3. Expand the media!
Instead of limiting students to a paper or presentation, invite them to create videos, infographics, digital stories or animations as a way of sharing their learning. For a student who struggles with public speaking, a video-recorded option may be an excellent option.
Not sure what direction to go? Invite your students to propose “alternatives to the final.“ You might offer extra credit or exemption from another assignment for any student whose proposal is accepted, provided they help you design not only the assignment but the assessment rubric as well. For more ideas on how to assess student work when it doesn’t fit neatly into the mold of what we’re used to, check out the Association of American Colleges and Universities’s Value Rubrics.

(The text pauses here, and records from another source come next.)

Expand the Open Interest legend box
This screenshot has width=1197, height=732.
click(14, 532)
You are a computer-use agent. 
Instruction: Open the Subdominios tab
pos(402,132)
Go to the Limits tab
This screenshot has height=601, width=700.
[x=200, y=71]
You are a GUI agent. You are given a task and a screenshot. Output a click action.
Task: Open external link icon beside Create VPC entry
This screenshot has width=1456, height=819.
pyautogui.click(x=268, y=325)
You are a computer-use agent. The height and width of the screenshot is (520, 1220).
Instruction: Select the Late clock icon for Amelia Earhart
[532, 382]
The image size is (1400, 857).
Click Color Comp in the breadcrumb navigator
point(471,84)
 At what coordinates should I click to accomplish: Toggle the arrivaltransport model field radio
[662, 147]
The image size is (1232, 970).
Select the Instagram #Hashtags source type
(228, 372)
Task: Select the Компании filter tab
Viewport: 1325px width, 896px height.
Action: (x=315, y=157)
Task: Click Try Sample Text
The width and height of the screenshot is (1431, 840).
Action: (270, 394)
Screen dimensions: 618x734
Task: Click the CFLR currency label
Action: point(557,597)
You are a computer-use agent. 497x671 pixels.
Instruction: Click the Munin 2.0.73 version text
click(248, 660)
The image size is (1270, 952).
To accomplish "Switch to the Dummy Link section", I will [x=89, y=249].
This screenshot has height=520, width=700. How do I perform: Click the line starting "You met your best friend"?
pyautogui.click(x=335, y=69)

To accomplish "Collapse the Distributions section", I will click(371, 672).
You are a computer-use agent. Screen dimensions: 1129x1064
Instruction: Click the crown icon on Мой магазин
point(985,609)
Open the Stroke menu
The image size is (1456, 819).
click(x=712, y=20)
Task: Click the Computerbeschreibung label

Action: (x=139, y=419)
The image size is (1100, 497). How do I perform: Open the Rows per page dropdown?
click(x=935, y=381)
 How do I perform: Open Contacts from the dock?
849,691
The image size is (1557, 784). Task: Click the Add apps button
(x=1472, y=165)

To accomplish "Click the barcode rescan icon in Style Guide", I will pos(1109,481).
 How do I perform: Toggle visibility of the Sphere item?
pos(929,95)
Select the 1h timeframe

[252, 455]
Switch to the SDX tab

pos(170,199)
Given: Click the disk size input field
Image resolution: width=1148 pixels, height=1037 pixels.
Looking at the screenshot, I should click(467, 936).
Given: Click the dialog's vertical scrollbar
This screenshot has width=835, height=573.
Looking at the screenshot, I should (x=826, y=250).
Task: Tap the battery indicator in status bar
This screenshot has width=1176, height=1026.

Oftentimes we think of these final presentations as either a chance for students to practice synthesis of course content and/or for students to become an expert in a particular area of course content. Both of these outcomes are empowering to students who succeed in the designated form of assessment — and haunting for those who don’t. The key thing to remember as you explore alternatives to the final is that giving students choice is the best way to build equity into a final assessment. Students are more likely than you are to know what sort of assessment will best allow them to demonstrate (and even grow!) their learning.
Ballen, C. and Cotner, S. “Can mixed assessment methods make biology classes more equitable?“ https://journals.plos.org/plosone/article?id=10.1371/journal.pone.0189610
Crider, A. “Final Exams or Epic Finales?“ Chronicle of Higher Ed.
Gannon, K. “What Is the Purpose of Final Exams, Anyway?“ Chronicle of Higher Ed.